In defense of Mr. Coulter's statements, David Froloff wrote a letter to the editor that appeared in the most recent number of The Journal. (No. 163) In it, he accused Mr. Cartwright of not believing in the authority or inspiration of Scripture. He then went on to affirm that God had indeed commanded that entire nations be exterminated, and that God had also rejoiced at the prospect of splattering the brains of Babylon's children against a stone wall. He continued by contrasting Mr. Cartwright's "disagreement with God" with Mr. Coulter's complete devotion to "the infallible words of God." Mr. Froloff concluded his defense of Pastor Coulter by suggesting that his assertion that nothing positive can be derived from "this advancement of heresy" by Mr. Cartwright is probably correct.

If we appeal to the very scriptures that Mr. Coulter and Mr. Froloff claim to be defending, we would have to conclude that their position contradicts a theme that runs throughout the entirety of those writings: Making information about God and His covenants available to the average man (see my post on the democratization of knowledge). If Mr. Coulter and Mr. Froloff have a lock on the truth, then they certainly don't need a publication like The Journal. If they have all of the truth, there is nothing left to discuss - no need to grow in grace and knowledge. It's a closed system - nothing enters or leaves. Once you've discovered "the truth," the only thing left to do is internalize it - any other information is completely unnecessary and superfluous. For me, the only self-evident thing about this kind of reasoning is how self-reinforcing it is.

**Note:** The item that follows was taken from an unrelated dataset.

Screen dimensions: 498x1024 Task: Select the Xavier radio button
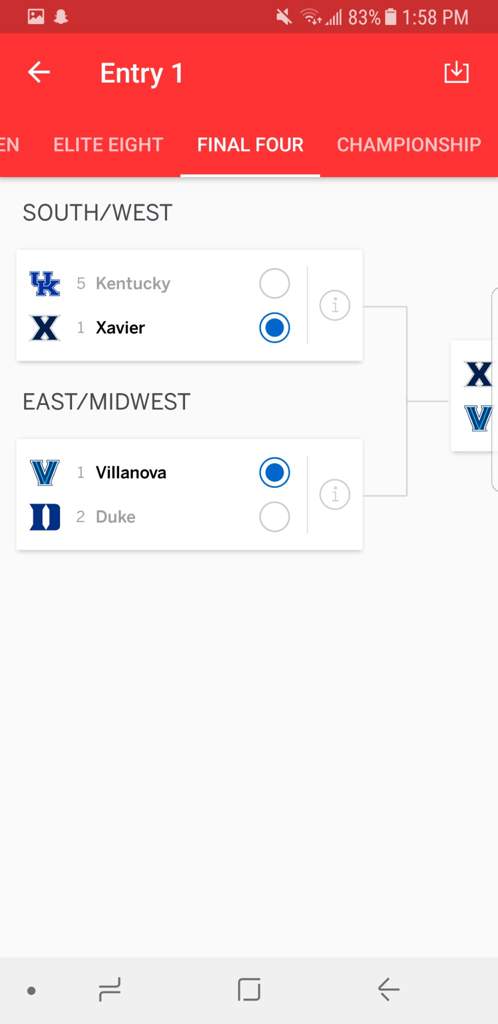click(x=274, y=328)
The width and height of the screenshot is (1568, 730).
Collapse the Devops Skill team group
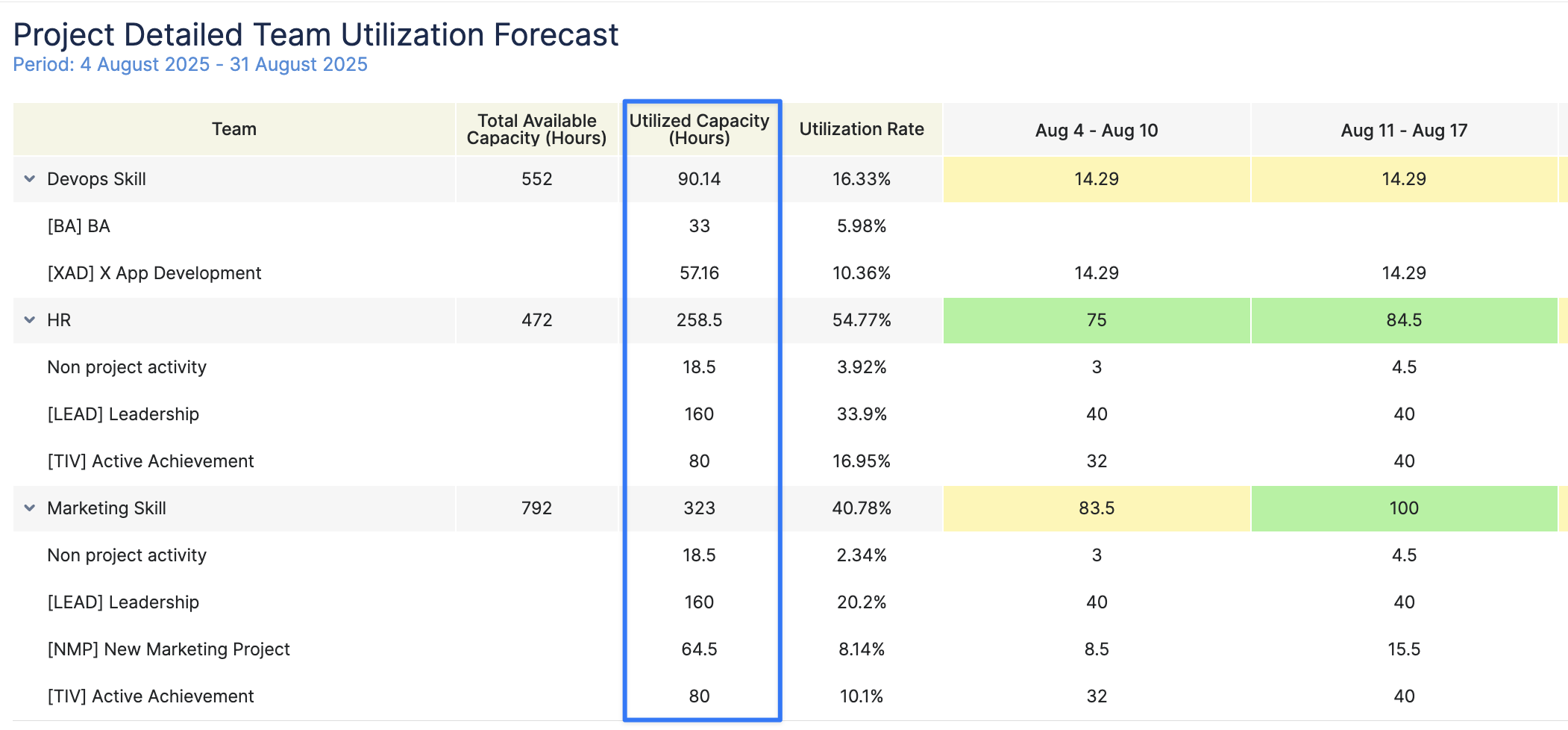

Anyone who has been exposed to the Worldwide Church of God culture for any length of time knows that there have always been people within that culture who have attempted to discourage or forbid their "brethren" from reading or listening to information that in anyway contradicted the party line. I know what you're thinking - that sounds more like Hitler's Germany or the Soviet Union; but this attitude is still alive and well in much of this culture.

Moreover, in the wake of the disintegration of the Worldwide Church of God, most of the different organizations that have arisen to take its place have a vested interest in keeping their members corralled - don't want to risk losing them to the competition. Nevertheless, we should all remember what THE CHURCH really is (see my post on the church). THE CHURCH is made up of everyone who has God's Holy Spirit - it does not exist within any single man-made organization! Within that group of people, each individual person has the responsibility to test the spirits and to make sure that what people write and say makes sense and agrees with the totality of the scriptural evidence.

As someone who is arrogant enough to believe that I don't have a lock on the truth, I'm glad there is a publication like The Journal to read. I enjoy reading different perspectives and opinions on the issues that I care about. Those perspectives/opinions don't always change my mind, but I always learn something - sometimes my own beliefs are even reinforced by what I read there. THE TRUTH is not a fragile thing. If I could prove that something was true thirty years ago, I should still be able to demonstrate that truth today. If I can't, it must not have been "true" to begin with - right?

It's interesting to me that two men whose opinions/perspectives have been represented in The Journal in times past would be so opposed to the publication of the opinions/perspectives of others. Isn't that just a little hypocritical? Oops, almost forgot, any opinions that differ from theirs are heretical!

A few final questions for my readers: Do you honestly believe that God commanded the Israelites to commit genocide (remember what happened to the Jews in the Holocaust?)? Do you honestly believe that God could take pleasure in a baby's brains being dashed against a stone wall? (something about that picture appears out of sync with the image of a sparrow falling to the ground) I believe that the Bible is inspired, but I don't believe that either one of those things originated in the mind of God. You might want to rethink those points Mr. Froloff.

Does God care about this kind of stuff? What do you think?